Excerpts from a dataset

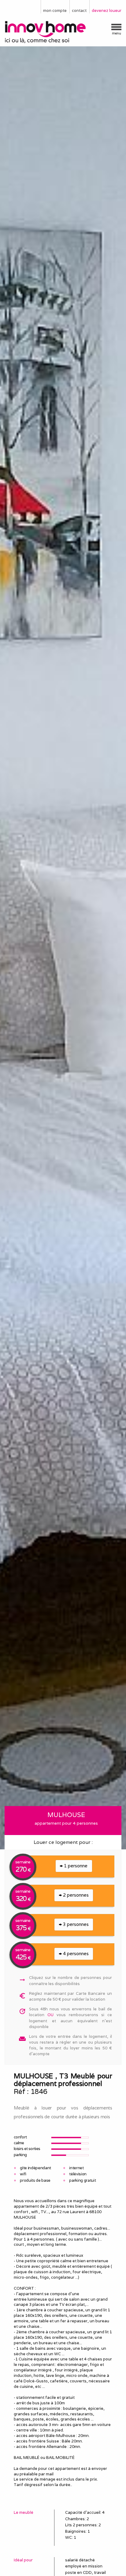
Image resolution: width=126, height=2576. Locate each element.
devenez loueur (106, 10)
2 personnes (75, 1895)
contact (79, 10)
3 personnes (75, 1924)
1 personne (75, 1866)
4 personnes (75, 1953)
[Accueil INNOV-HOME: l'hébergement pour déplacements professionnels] (63, 32)
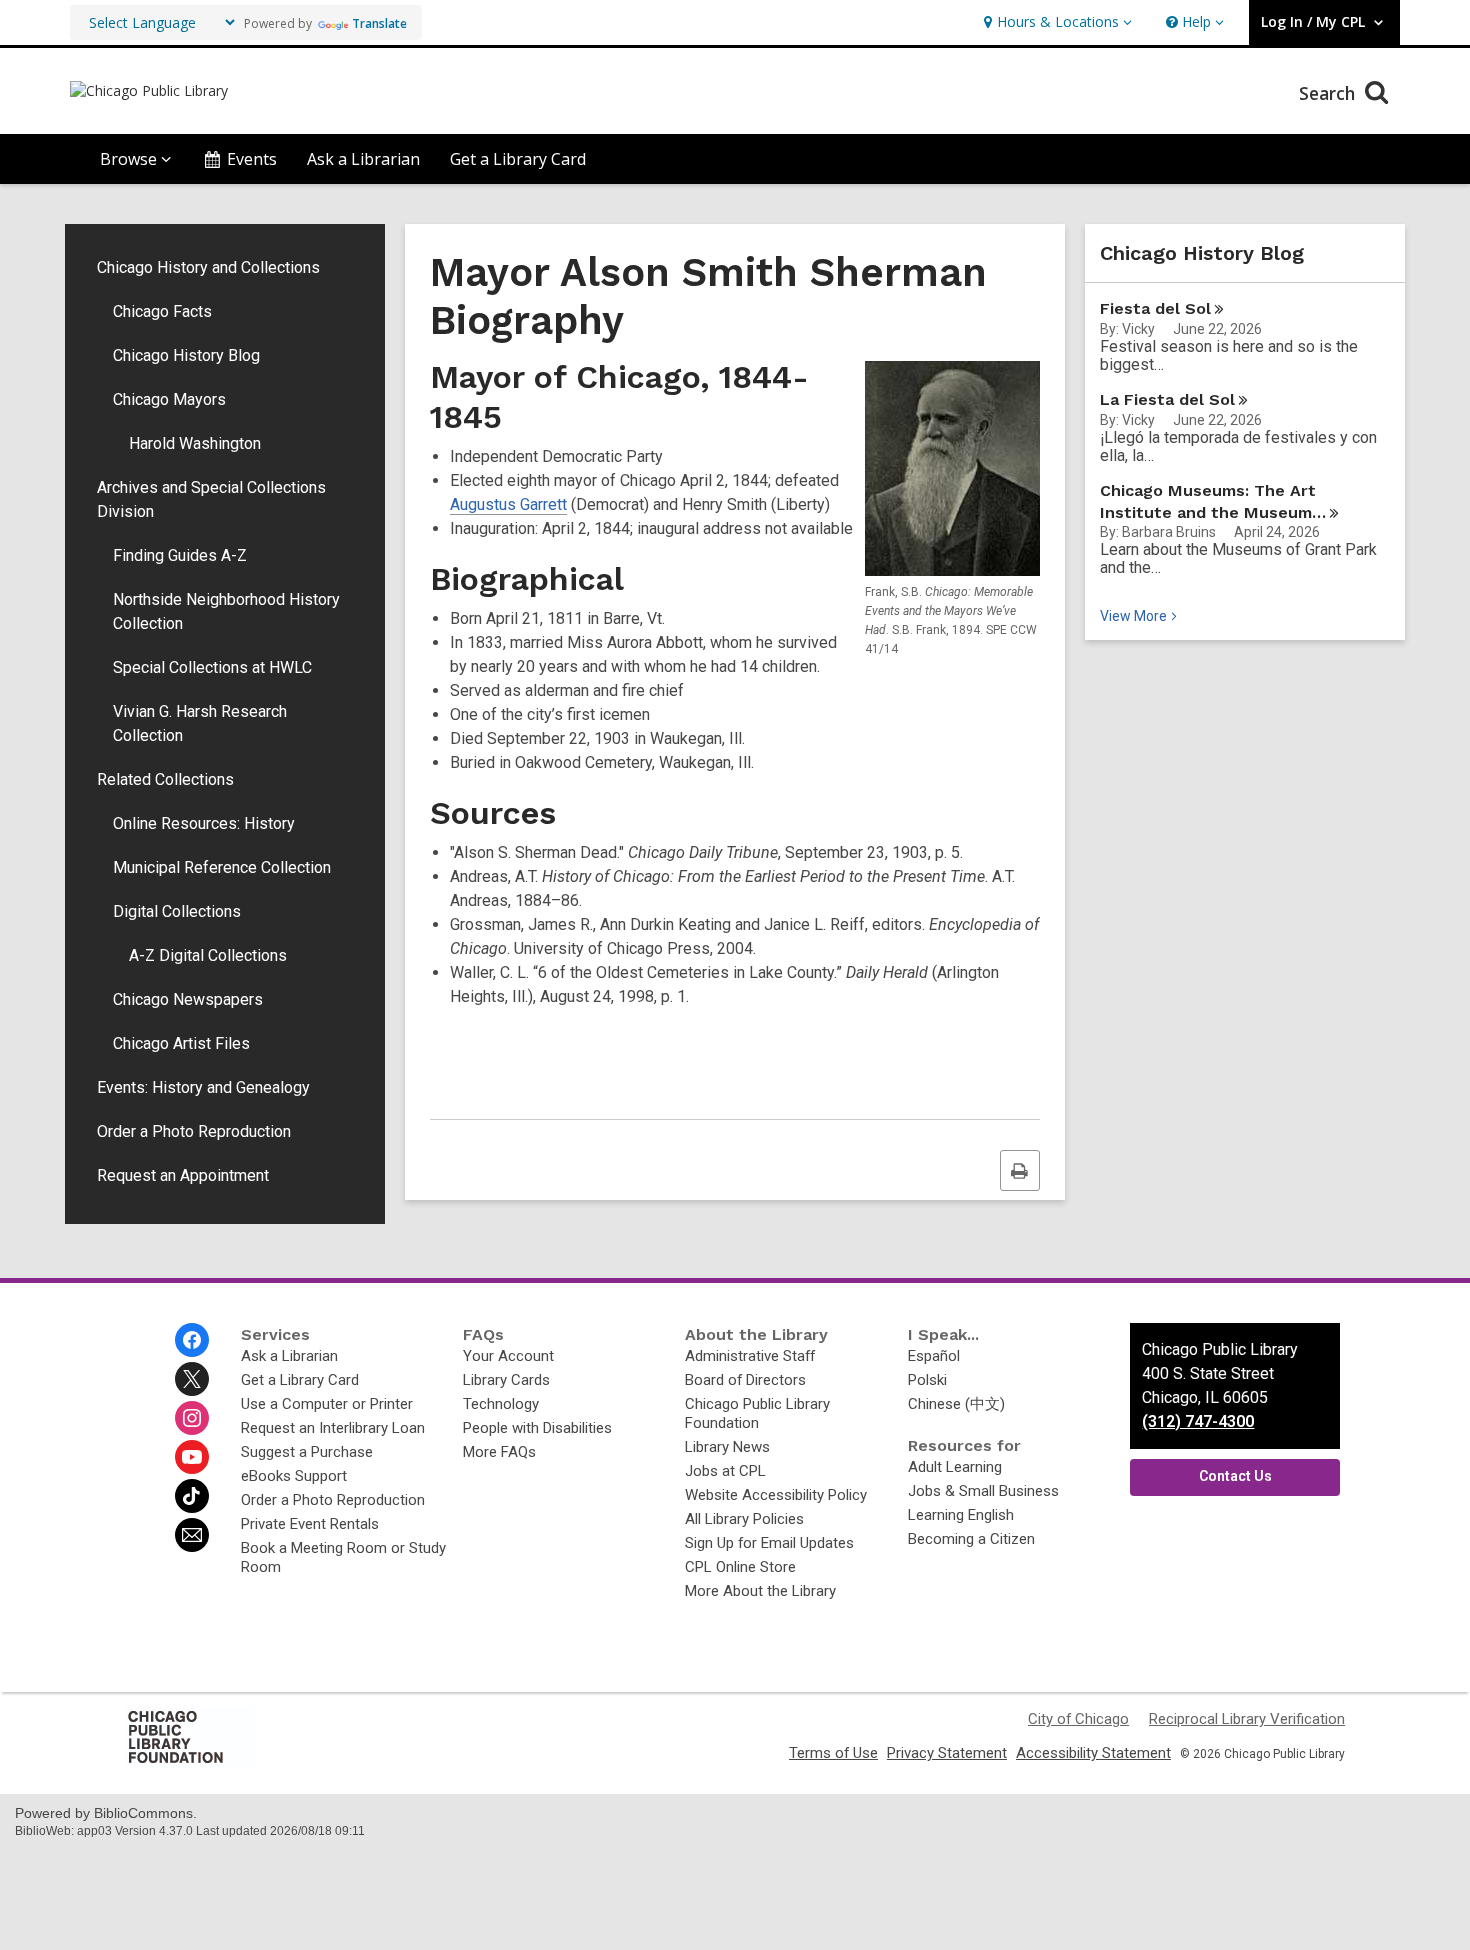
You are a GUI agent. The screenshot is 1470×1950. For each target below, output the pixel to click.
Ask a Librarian (363, 159)
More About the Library (760, 1591)
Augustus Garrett (508, 504)
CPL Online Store (740, 1567)
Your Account (508, 1356)
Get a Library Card (518, 159)
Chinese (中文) (956, 1404)
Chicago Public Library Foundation (757, 1413)
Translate (379, 23)
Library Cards (506, 1380)
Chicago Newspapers (188, 999)
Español (934, 1356)
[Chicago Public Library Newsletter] (192, 1535)
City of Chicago (1078, 1719)
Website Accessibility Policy (776, 1495)
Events (252, 159)
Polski (927, 1380)
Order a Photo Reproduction (194, 1131)
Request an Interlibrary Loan (333, 1428)
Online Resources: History (204, 823)
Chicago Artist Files (181, 1043)
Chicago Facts (162, 311)
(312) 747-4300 (1198, 1421)
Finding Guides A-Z (180, 555)
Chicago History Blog (186, 355)
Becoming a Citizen (971, 1539)
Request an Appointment (183, 1175)
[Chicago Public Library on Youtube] (192, 1457)
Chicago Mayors (169, 399)
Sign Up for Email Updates (769, 1543)
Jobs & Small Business (983, 1491)
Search (1329, 93)
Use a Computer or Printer (327, 1404)
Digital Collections (177, 911)
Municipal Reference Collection (222, 867)
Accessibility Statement (1093, 1753)
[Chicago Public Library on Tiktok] (192, 1496)
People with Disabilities (537, 1428)
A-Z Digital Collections (208, 955)
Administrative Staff (750, 1356)
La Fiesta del (1167, 399)
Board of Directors (745, 1380)
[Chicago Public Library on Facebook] (192, 1340)
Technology (501, 1404)
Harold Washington (195, 443)
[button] (1055, 22)
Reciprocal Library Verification (1247, 1719)
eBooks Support (294, 1476)
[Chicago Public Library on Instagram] (192, 1418)
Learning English (961, 1515)
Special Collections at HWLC (212, 667)
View (1140, 616)
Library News (727, 1447)
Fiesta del (1155, 308)
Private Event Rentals (310, 1524)
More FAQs (499, 1452)
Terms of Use (833, 1753)
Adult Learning (955, 1467)
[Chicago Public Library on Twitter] (192, 1379)
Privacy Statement (947, 1753)
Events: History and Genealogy (203, 1087)
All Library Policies (744, 1519)
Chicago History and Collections (208, 267)
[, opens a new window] (190, 1762)
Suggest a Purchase (307, 1452)
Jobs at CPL (725, 1471)
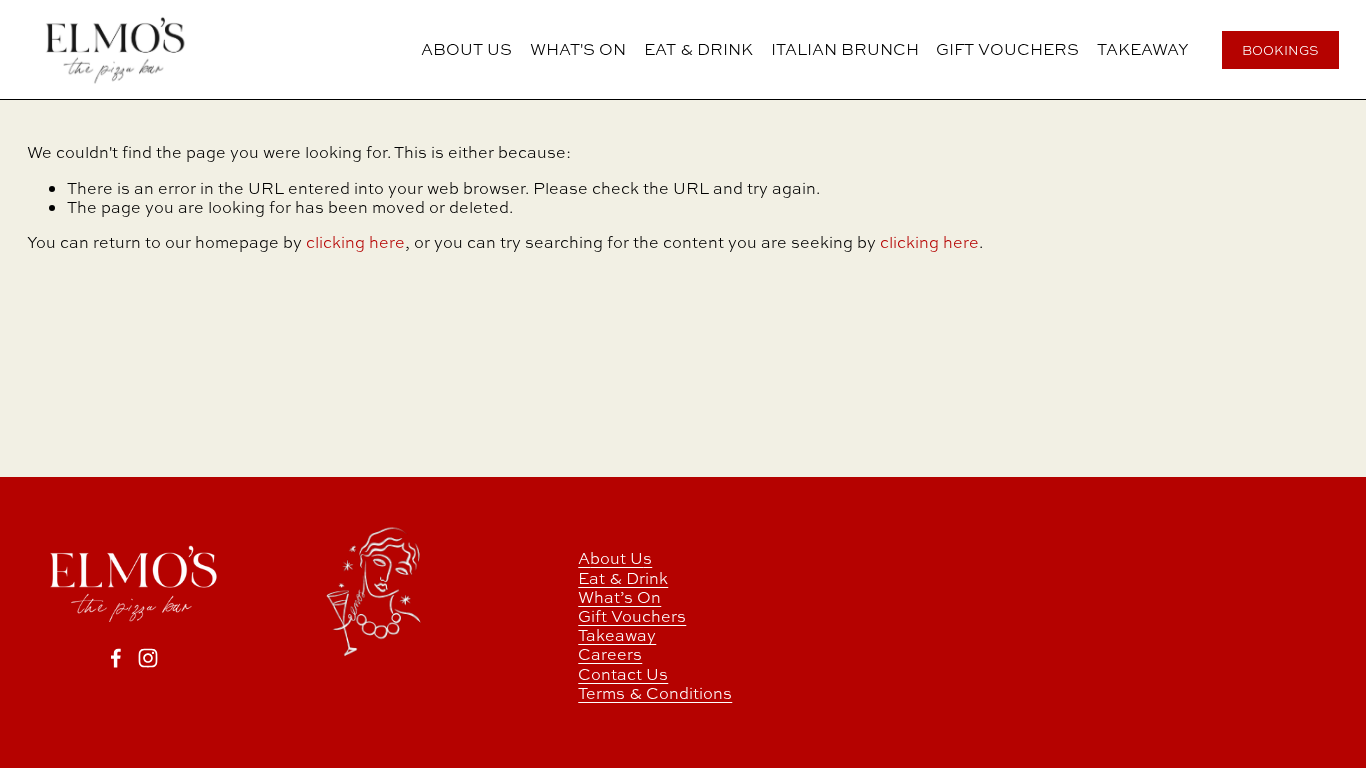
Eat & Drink (623, 578)
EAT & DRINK (698, 50)
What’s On (619, 597)
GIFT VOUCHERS (1007, 50)
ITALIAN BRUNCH (845, 50)
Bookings (1280, 50)
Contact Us (623, 674)
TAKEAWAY (1143, 50)
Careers (610, 654)
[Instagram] (148, 658)
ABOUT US (466, 50)
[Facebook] (116, 658)
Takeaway (617, 635)
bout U (616, 558)
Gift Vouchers (632, 616)
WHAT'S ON (578, 50)
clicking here (355, 242)
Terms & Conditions (655, 693)
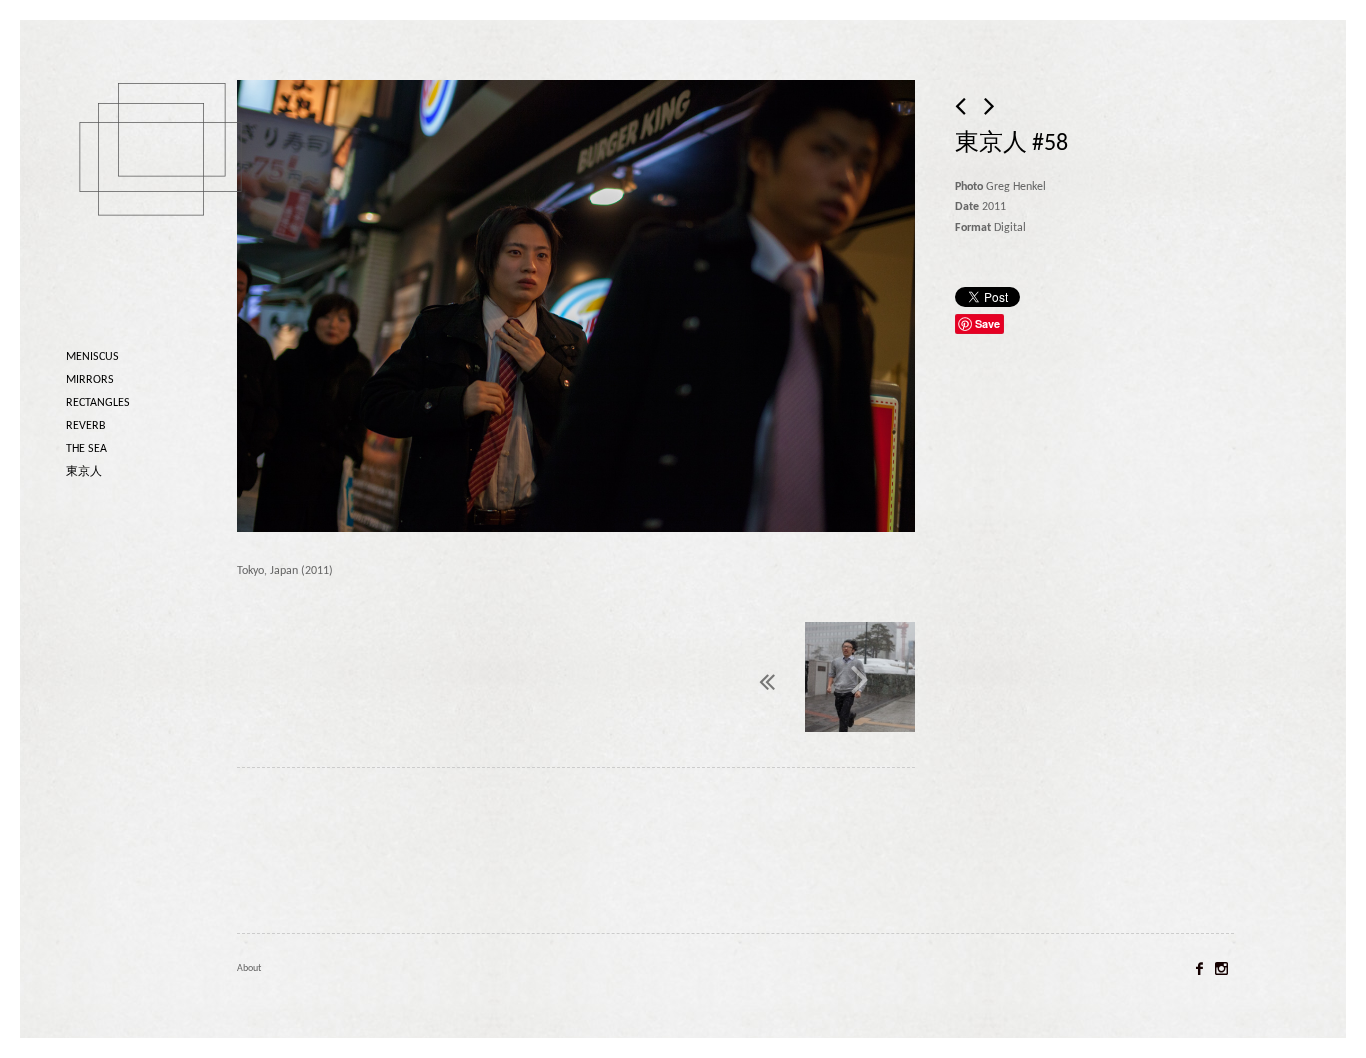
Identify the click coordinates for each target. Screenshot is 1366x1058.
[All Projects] (720, 676)
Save (987, 323)
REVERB (86, 426)
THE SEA (86, 449)
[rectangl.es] (166, 184)
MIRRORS (90, 380)
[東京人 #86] (962, 108)
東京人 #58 (1011, 144)
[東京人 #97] (860, 679)
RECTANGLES (98, 403)
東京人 (84, 472)
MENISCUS (92, 357)
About (249, 968)
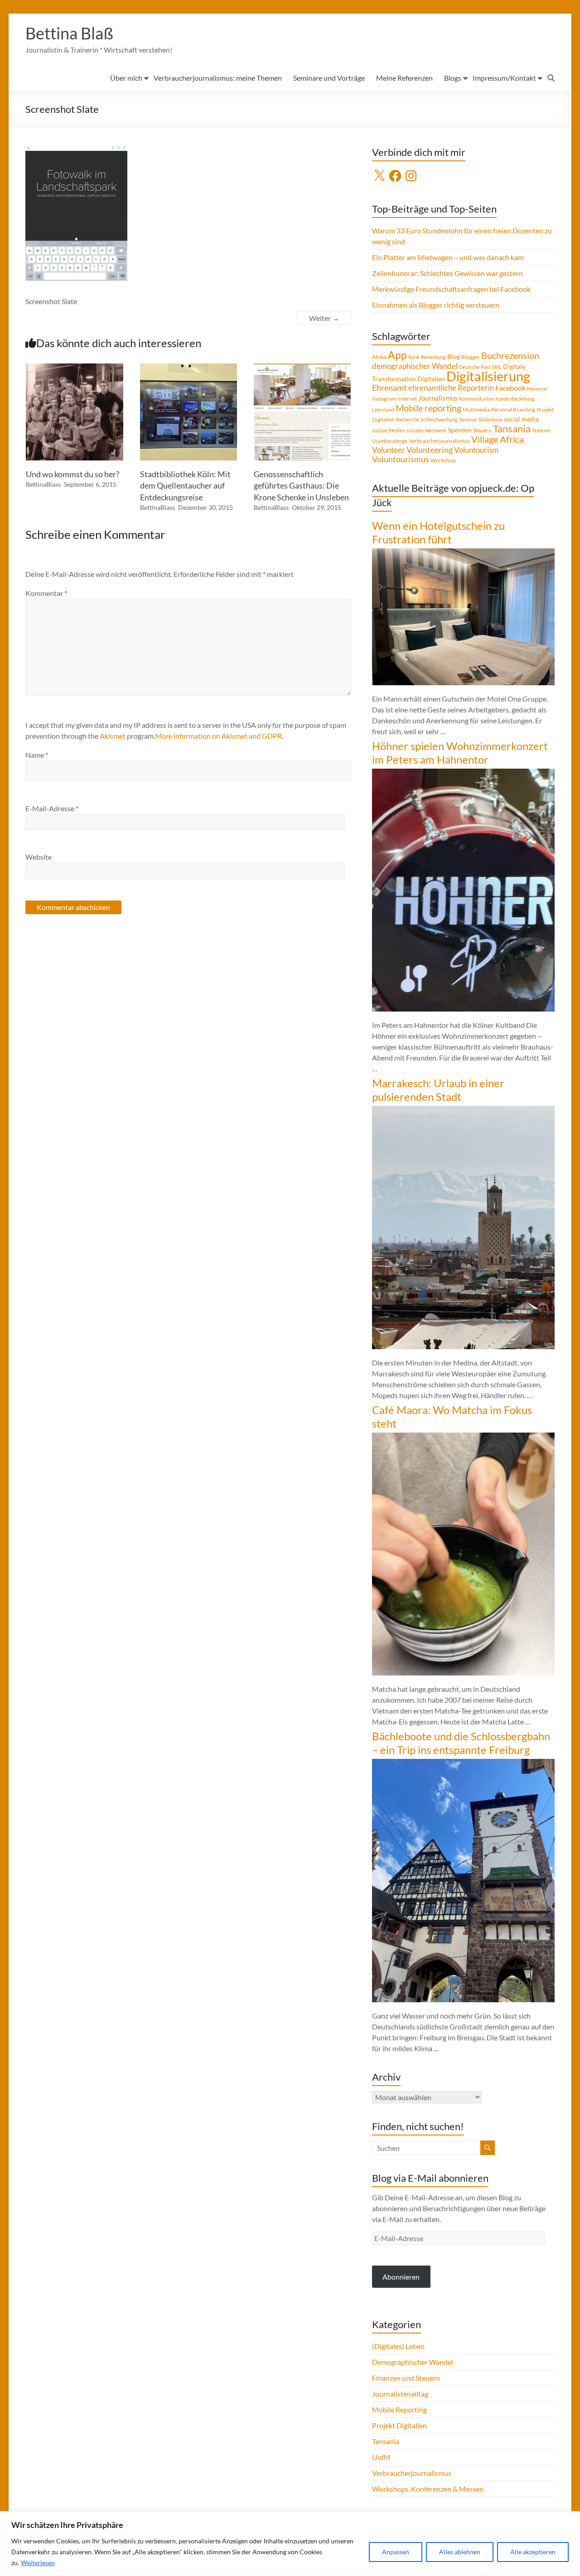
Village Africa (497, 439)
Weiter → (324, 318)
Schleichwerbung (439, 419)
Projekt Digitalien (399, 2425)
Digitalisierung (488, 376)
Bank (414, 357)
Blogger (470, 356)
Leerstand (383, 409)
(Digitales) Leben (398, 2346)
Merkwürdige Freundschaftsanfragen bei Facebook (451, 289)
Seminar (468, 419)
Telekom (541, 430)
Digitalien (431, 379)
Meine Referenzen (404, 77)
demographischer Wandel (415, 366)
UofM (381, 2457)
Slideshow (490, 419)
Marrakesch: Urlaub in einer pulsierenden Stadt (438, 1089)
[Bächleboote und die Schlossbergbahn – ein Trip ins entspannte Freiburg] (463, 1763)
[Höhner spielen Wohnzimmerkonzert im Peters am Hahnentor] (463, 773)
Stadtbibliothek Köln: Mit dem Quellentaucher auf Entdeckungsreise (185, 485)
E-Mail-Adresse (51, 808)
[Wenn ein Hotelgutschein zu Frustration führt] (463, 552)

The task – Please transcribe every entry above exactly, leaving out any pictures.

Exercise solution –
Image resolution: width=126, height=2576. Locate each element.
devenez loueur (106, 10)
2 personnes (75, 1895)
contact (79, 10)
3 personnes (75, 1924)
1 personne (75, 1866)
4 personnes (75, 1953)
[Accueil INNOV-HOME: l'hébergement pour déplacements professionnels] (63, 32)
You are a GUI agent. The screenshot is 1470×1950. For each target below, output the pixel to click.
Ask a Librarian (363, 159)
More About the Library (760, 1591)
Augustus Garrett (508, 504)
CPL Online Store (740, 1567)
Your Account (508, 1356)
Get a Library Card (518, 159)
Chinese (中文) (956, 1404)
Chicago Public Library Foundation (757, 1413)
Translate (379, 23)
Library Cards (506, 1380)
Chicago Newspapers (188, 999)
Español (934, 1356)
[Chicago Public Library Newsletter] (192, 1535)
City of Chicago (1078, 1719)
Website Accessibility Policy (776, 1495)
Events (252, 159)
Polski (927, 1380)
Order a Photo Reproduction (194, 1131)
Request an Interlibrary Loan (333, 1428)
Online Resources: History (204, 823)
Chicago Artist Files (181, 1043)
Chicago Facts (162, 311)
(312) 747-4300 (1198, 1421)
Finding Guides A-Z (180, 555)
Chicago History Blog (186, 355)
Becoming a Citizen (971, 1539)
Request an Appointment (183, 1175)
[Chicago Public Library on Youtube] (192, 1457)
Chicago Mayors (169, 399)
Sign Up for Email Updates (769, 1543)
Jobs & Small Business (983, 1491)
Search (1329, 93)
Use a Computer or Printer (327, 1404)
Digital Collections (177, 911)
Municipal Reference Collection (222, 867)
Accessibility Statement (1093, 1753)
[Chicago Public Library on Tiktok] (192, 1496)
People with Disabilities (537, 1428)
A-Z Digital Collections (208, 955)
Administrative Staff (750, 1356)
La Fiesta del (1167, 399)
Board of Directors (745, 1380)
[Chicago Public Library on Facebook] (192, 1340)
Technology (501, 1404)
Harold Washington (195, 443)
[button] (1055, 22)
Reciprocal Library Verification (1247, 1719)
eBooks Support (294, 1476)
[Chicago Public Library on Instagram] (192, 1418)
Learning English (961, 1515)
Special Collections at HWLC (212, 667)
View (1140, 616)
Library News (727, 1447)
Fiesta del (1155, 308)
Private Event Rentals (310, 1524)
More FAQs (499, 1452)
Terms of Use (833, 1753)
Adult Learning (955, 1467)
[Chicago Public Library on Twitter] (192, 1379)
Privacy Statement (947, 1753)
Events: History and Genealogy (203, 1087)
All Library Policies (744, 1519)
Chicago History and Collections (208, 267)
[, opens a new window] (190, 1762)
Suggest a Purchase (307, 1452)
Jobs at CPL (725, 1471)
Eat & Drink (623, 578)
EAT & DRINK (698, 50)
What’s On (619, 597)
GIFT VOUCHERS (1007, 50)
ITALIAN BRUNCH (845, 50)
Bookings (1280, 50)
Contact Us (623, 674)
TAKEAWAY (1143, 50)
Careers (610, 654)
[Instagram] (148, 658)
ABOUT US (466, 50)
[Facebook] (116, 658)
Takeaway (617, 635)
bout U (616, 558)
Gift Vouchers (632, 616)
WHAT'S ON (578, 50)
clicking here (355, 242)
Terms & Conditions (655, 693)
Identify the click coordinates for each target. Screenshot is 1366x1058.
[All Projects] (720, 676)
Save (987, 323)
REVERB (86, 426)
THE SEA (86, 449)
[rectangl.es] (166, 184)
MIRRORS (90, 380)
[東京人 #86] (962, 108)
東京人 #58 (1011, 144)
[東京人 #97] (860, 679)
RECTANGLES (98, 403)
東京人 (84, 472)
MENISCUS (92, 357)
About (249, 968)
Village Africa (497, 439)
Weiter → (324, 318)
Schleichwerbung (439, 419)
Projekt Digitalien (399, 2425)
Digitalisierung (488, 376)
Bank (414, 357)
Blogger (470, 356)
Leerstand (383, 409)
(Digitales) Leben (398, 2346)
Merkwürdige Freundschaftsanfragen bei Facebook (451, 289)
Seminar (468, 419)
Telekom (541, 430)
Digitalien (431, 379)
Meine Referenzen (404, 77)
demographischer Wandel (415, 366)
UofM (381, 2457)
Slideshow (490, 419)
Marrakesch: Urlaub in einer pulsierenden Stadt (438, 1089)
[Bächleboote und die Schlossbergbahn – ein Trip ins entspannte Freiburg] (463, 1763)
[Höhner spielen Wohnzimmerkonzert im Peters am Hahnentor] (463, 773)
Stadtbibliothek Köln: Mit dem Quellentaucher auf Entdeckungsreise (185, 485)
E-Mail-Adresse (51, 808)
[Wenn ein Hotelgutschein zu Frustration führt] (463, 552)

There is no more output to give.